→ **Directions**
I would like the records restated word for word, without the pictures.

→ **Stored items**
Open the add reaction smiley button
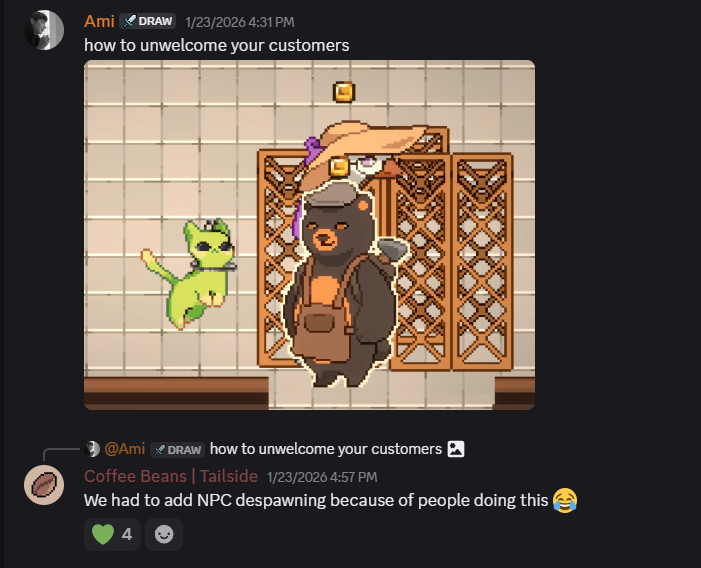This screenshot has width=701, height=568. [x=164, y=534]
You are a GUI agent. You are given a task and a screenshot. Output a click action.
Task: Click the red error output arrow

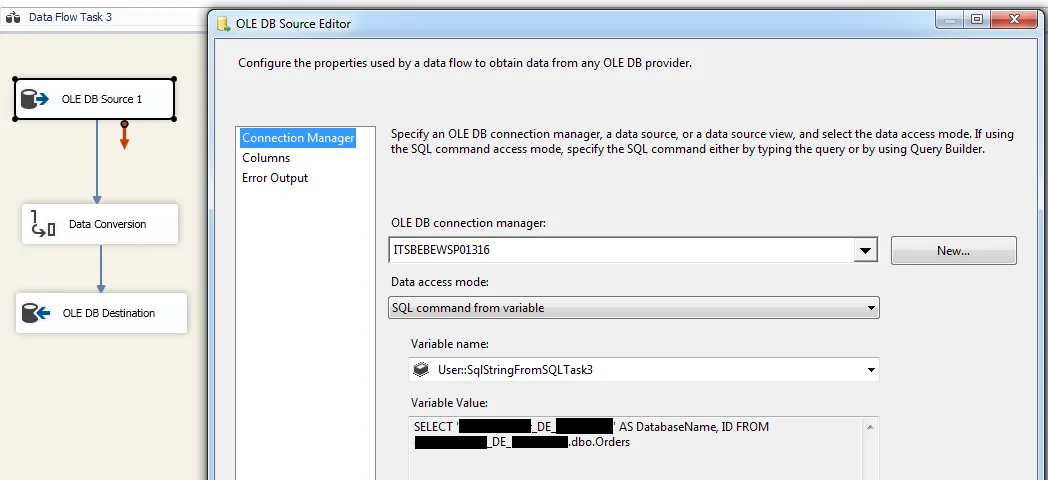pyautogui.click(x=124, y=138)
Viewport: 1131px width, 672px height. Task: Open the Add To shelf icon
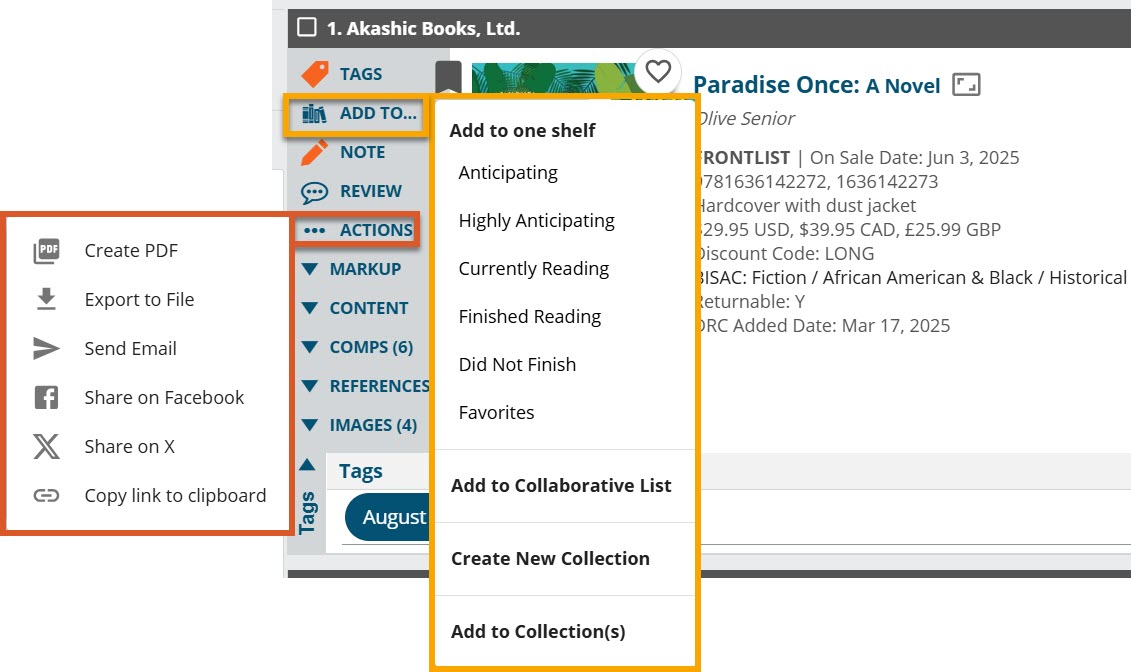coord(315,114)
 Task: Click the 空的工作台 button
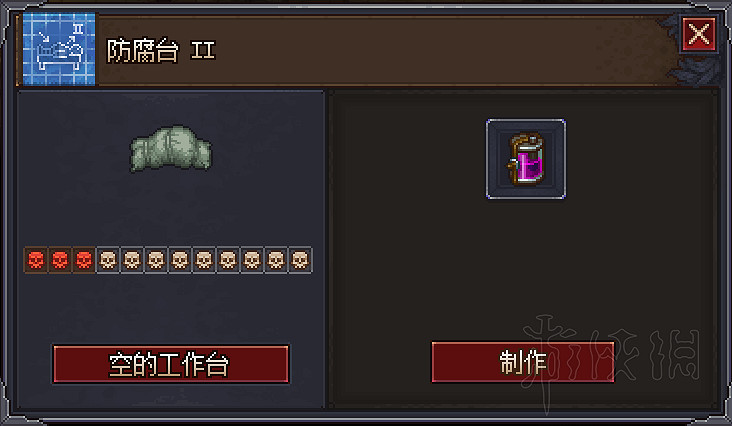171,364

→ **Answer space**
Open the add reaction smiley button
This screenshot has width=701, height=568. [x=164, y=534]
You are a GUI agent. You are given a task and a screenshot. Output a click action.
Task: Click the red error output arrow

pyautogui.click(x=124, y=138)
Viewport: 1131px width, 672px height. Task: Open the Add To shelf icon
coord(315,114)
 Task: Click the 空的工作台 button
171,364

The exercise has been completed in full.